Erdoğan’ın ‘yeni anayasa’ çağrısına Karamollaoğlu’ndan yanıt
Saadet Partisi Genel Lideri Temel Karamollaoğlu, partisinin genel merkezinde düzenlediği basın toplantısında gündemi kıymetlendirdi.
1921 Anayasası’nın bir şahsın değil bir mutabakatın eseri olduğunu belirten Karamollaoğlu, “Yeni Anayasa için 1921 ruhu ortaya konacaksa 1. Meclis’in ruhu Türkiye’de tekrar hayata geçirilmelidir” sözünü kullandı.
AKP’li Cumhurbaşkanı Recep Tayyip Erdoğan’ın kimi hoş haberler vereceğini açıkladığını aktaran Karamollaoğlu, milletin her bir ferdinin hoş haber almaya gereksinimi olduğunu, muştuların ekonomik külfetler, işsizlik, yolsuzluk ve KYK borçları üzere problemlere ait olmasını umut ettiklerini söyledi.
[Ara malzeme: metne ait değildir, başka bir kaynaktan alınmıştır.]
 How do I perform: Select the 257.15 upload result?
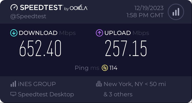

Karamollaoğlu, iktisadın bugün Türkiye’nin birinci sıkıntısı olduğunu aktararak “83 milyonun içinde birkaç yüz bin kişi, 1 milyon kişi çok rahat bir hayat sürüyorsa geriye kalan 82 milyonun sıkıntısını bunların rahatlığı çözmez, üstünü örtmez. İşte bu iktidarın soruna ne kadar yanlış yaklaştığının işaretidir bu görmezden gelmeler” değerlendirmesinde bulundu.
ULUSAL UZAY PROGRAMI
Konuşmasının akabinde soruları cevaplayan Karamollaoğlu, Ulusal Uzay Programı’na ait bir soruya, “Türkiye’nin teknolojide bilhassa de yapay zekada bu alanlarda birtakım çalışmalar yapmasını olumlu ve yanlışsız buluyorum fakat insanımız açlıktan eza çekerken, esnafımız, çiftçimiz sorunların içinde boğulurken, bu ülkede bilhassa dövize, yatırımlara dönük adımlar atabilmek için kaynağa gereksinim varken uzaya gitmek fakat bunların işi olur. Âlâ bir şey, inşallah başarılı olurlar” karşılığını verdi.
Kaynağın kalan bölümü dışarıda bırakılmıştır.